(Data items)
________

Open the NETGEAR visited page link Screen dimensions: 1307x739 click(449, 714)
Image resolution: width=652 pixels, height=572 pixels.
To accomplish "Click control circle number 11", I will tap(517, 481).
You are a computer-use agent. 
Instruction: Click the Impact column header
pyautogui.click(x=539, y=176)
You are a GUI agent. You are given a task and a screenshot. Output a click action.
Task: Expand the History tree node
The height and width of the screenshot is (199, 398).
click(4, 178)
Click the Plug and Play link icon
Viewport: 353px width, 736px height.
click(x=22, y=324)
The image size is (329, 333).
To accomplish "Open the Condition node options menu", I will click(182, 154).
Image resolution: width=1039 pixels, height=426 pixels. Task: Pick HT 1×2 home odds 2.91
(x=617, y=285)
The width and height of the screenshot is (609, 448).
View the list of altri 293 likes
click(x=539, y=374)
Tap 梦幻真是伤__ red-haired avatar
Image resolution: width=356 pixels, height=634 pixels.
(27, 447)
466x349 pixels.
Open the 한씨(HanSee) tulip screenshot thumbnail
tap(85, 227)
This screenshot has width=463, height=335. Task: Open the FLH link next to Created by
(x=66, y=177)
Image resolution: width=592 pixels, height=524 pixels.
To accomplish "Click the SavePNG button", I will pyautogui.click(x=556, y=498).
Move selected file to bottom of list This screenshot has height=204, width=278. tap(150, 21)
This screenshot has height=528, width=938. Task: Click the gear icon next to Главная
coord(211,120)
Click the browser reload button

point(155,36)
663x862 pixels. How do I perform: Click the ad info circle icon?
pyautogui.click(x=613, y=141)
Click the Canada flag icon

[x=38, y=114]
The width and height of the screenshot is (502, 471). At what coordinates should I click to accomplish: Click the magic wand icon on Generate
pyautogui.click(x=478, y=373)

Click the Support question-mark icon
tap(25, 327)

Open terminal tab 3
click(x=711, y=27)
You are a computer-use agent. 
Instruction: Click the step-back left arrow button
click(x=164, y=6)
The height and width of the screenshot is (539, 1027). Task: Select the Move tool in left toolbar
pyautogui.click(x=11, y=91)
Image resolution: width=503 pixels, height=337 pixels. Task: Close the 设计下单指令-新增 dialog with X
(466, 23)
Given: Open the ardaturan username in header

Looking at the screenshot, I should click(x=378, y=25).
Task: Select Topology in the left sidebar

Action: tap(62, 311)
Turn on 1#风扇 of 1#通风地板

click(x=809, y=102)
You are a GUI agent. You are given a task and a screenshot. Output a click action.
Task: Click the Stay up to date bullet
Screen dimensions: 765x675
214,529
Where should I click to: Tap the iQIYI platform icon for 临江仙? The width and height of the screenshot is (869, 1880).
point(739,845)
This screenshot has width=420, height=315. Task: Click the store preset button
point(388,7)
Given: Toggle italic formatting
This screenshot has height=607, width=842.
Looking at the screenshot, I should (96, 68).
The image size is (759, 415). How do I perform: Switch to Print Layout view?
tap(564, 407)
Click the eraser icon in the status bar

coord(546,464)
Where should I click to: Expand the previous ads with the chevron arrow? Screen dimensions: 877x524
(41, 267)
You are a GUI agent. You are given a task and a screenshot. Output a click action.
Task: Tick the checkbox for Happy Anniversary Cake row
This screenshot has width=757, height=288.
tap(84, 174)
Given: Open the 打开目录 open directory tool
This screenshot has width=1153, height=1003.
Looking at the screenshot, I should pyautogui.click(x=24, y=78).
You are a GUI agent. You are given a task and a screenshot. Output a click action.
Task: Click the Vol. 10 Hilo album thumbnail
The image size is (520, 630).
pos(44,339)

________

Required work:
For each record above, give it again without a single change.

Solved exercise:
Open the NETGEAR visited page link Screen dimensions: 1307x739 click(449, 714)
Image resolution: width=652 pixels, height=572 pixels.
To accomplish "Click control circle number 11", I will tap(517, 481).
You are a computer-use agent. 
Instruction: Click the Impact column header
pyautogui.click(x=539, y=176)
You are a GUI agent. You are given a task and a screenshot. Output a click action.
Task: Expand the History tree node
The height and width of the screenshot is (199, 398).
click(4, 178)
Click the Plug and Play link icon
Viewport: 353px width, 736px height.
click(x=22, y=324)
The image size is (329, 333).
To accomplish "Open the Condition node options menu", I will click(182, 154).
Image resolution: width=1039 pixels, height=426 pixels. Task: Pick HT 1×2 home odds 2.91
(x=617, y=285)
The width and height of the screenshot is (609, 448).
View the list of altri 293 likes
click(x=539, y=374)
Tap 梦幻真是伤__ red-haired avatar
Image resolution: width=356 pixels, height=634 pixels.
(27, 447)
466x349 pixels.
Open the 한씨(HanSee) tulip screenshot thumbnail
tap(85, 227)
This screenshot has width=463, height=335. Task: Open the FLH link next to Created by
(x=66, y=177)
Image resolution: width=592 pixels, height=524 pixels.
To accomplish "Click the SavePNG button", I will pyautogui.click(x=556, y=498).
Move selected file to bottom of list This screenshot has height=204, width=278. tap(150, 21)
This screenshot has height=528, width=938. Task: Click the gear icon next to Главная
coord(211,120)
Click the browser reload button

point(155,36)
663x862 pixels. How do I perform: Click the ad info circle icon?
pyautogui.click(x=613, y=141)
Click the Canada flag icon

[x=38, y=114]
The width and height of the screenshot is (502, 471). At what coordinates should I click to accomplish: Click the magic wand icon on Generate
pyautogui.click(x=478, y=373)

Click the Support question-mark icon
tap(25, 327)

Open terminal tab 3
click(x=711, y=27)
You are a computer-use agent. 
Instruction: Click the step-back left arrow button
click(x=164, y=6)
The height and width of the screenshot is (539, 1027). Task: Select the Move tool in left toolbar
pyautogui.click(x=11, y=91)
Image resolution: width=503 pixels, height=337 pixels. Task: Close the 设计下单指令-新增 dialog with X
(466, 23)
Given: Open the ardaturan username in header

Looking at the screenshot, I should click(x=378, y=25).
Task: Select Topology in the left sidebar

Action: tap(62, 311)
Turn on 1#风扇 of 1#通风地板

click(x=809, y=102)
You are a GUI agent. You are given a task and a screenshot. Output a click action.
Task: Click the Stay up to date bullet
Screen dimensions: 765x675
214,529
Where should I click to: Tap the iQIYI platform icon for 临江仙? The width and height of the screenshot is (869, 1880).
point(739,845)
This screenshot has width=420, height=315. Task: Click the store preset button
point(388,7)
Given: Toggle italic formatting
This screenshot has height=607, width=842.
Looking at the screenshot, I should (96, 68).
The image size is (759, 415). How do I perform: Switch to Print Layout view?
tap(564, 407)
Click the eraser icon in the status bar

coord(546,464)
Where should I click to: Expand the previous ads with the chevron arrow? Screen dimensions: 877x524
(41, 267)
You are a GUI agent. You are given a task and a screenshot. Output a click action.
Task: Tick the checkbox for Happy Anniversary Cake row
This screenshot has width=757, height=288.
tap(84, 174)
Given: Open the 打开目录 open directory tool
This screenshot has width=1153, height=1003.
Looking at the screenshot, I should pyautogui.click(x=24, y=78).
You are a GUI agent. You are given a task and a screenshot. Output a click action.
Task: Click the Vol. 10 Hilo album thumbnail
The image size is (520, 630).
pos(44,339)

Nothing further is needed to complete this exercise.